I have never heard of this magazine before but let's just presume it somehow covered computers and such without it being a focus kind of like Consumer Reports. Given the massive title we will just call it The User's Guide to save my sanity. Running 3.95 in December 1983 US Dollars this book is basically a newbie's guide to both setting up the computer and basic core operations.
Our chapters! Chapter 1 and 2 are like bog simple instructions anyone reading this blog or actually having a copy of the manual that came with your computer already would know. But it has a nice basic overview of the Atari line they cover (The 400, 800, and 1200XL. The other XLs are not mentioned nor is much made of the 1200's incompatibilities.), and how to hook them up to a normal VHF screw TV set of the era. Not even Cable Ready Coax is mentioned! There is info on the disk and tape drive peripherals as well which is nice and handy!
A major portion of this book is these tutorial exercises with photographs of the screen output and diagrams of what keys to press on the keyboard, usually showing the mighty 800 unit but not always. Some of these are stupidly simple but given the time and how few people actually knew anything about operating any electronic devices it does kind of make a lot of sense.
The book uses a large and easy to read font, and gives excellent tutorials on getting used to computer keys and how said keys operate on these here Atari computers.

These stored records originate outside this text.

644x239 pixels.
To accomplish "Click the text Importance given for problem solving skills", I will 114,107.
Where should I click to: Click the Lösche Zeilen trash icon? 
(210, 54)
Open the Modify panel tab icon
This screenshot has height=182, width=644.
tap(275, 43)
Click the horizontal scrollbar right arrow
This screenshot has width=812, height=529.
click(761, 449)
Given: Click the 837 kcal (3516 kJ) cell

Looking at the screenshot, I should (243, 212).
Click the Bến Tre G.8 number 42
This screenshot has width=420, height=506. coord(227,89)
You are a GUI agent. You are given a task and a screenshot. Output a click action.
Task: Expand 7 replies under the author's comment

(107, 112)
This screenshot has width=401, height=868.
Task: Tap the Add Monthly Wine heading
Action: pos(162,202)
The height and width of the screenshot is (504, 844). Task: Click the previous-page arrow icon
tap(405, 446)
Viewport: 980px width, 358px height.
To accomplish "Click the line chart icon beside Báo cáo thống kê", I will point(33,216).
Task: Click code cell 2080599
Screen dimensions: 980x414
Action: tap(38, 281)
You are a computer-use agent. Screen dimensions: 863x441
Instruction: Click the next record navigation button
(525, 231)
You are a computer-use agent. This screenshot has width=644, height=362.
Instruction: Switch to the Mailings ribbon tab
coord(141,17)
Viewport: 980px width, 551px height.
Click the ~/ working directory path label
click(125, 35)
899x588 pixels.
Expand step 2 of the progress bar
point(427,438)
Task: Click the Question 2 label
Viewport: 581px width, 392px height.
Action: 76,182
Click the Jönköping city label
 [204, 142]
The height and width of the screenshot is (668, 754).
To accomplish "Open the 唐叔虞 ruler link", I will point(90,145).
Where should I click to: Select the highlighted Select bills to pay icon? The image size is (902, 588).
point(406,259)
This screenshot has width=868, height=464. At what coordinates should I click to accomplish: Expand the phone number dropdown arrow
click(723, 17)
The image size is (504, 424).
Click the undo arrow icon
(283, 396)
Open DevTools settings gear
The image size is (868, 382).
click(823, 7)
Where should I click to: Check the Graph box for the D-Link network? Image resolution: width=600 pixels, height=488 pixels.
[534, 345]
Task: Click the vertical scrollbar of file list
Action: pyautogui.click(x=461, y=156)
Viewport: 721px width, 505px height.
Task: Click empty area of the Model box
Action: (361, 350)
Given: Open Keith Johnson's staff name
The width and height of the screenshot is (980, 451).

The book is an excellent way to get used to your Atari 8 bit computer and how they operate, albeit from a pre popular XL/XE mindset. A number of peripherals are covered with advice and info about what to buy, plus a very simple introduction to the simplest of BASIC programming commands. For historian types there is mentions of pricing on various items such as TV Set/Color Monitor combo units being available for 500 to 800 dollars in 1983 money, or monochrome monitors capable of 80 column use for 100-250 bucks. (And the need of a Bit3 Board. Nothing we really need today unless you insist on coding directly on your old computer.)
The memory section has me salivating at the thought of Mosaic Memory Boards for the 800 which came in 32K and 64K versions. Could the 800's three memory slots work with them? Could one get their original 800 up to 196K of RAM? Would there be any incompatibilities? These are questions I am now asking myself. Because I want them. It might make it so I wouldn't really ever need the 130XE again outside of being a backup machine. (Or because I prefer its generally better video output. Which could be even better if I want to spend around 120 dollars to solder a Lotharek board into it.)
Modems are pretty much useless nowadays, but the printer coverage really shows me I might want a Plotter type printer just because it is COOL. (And depending on getting pens that work with it. And software that can use it.)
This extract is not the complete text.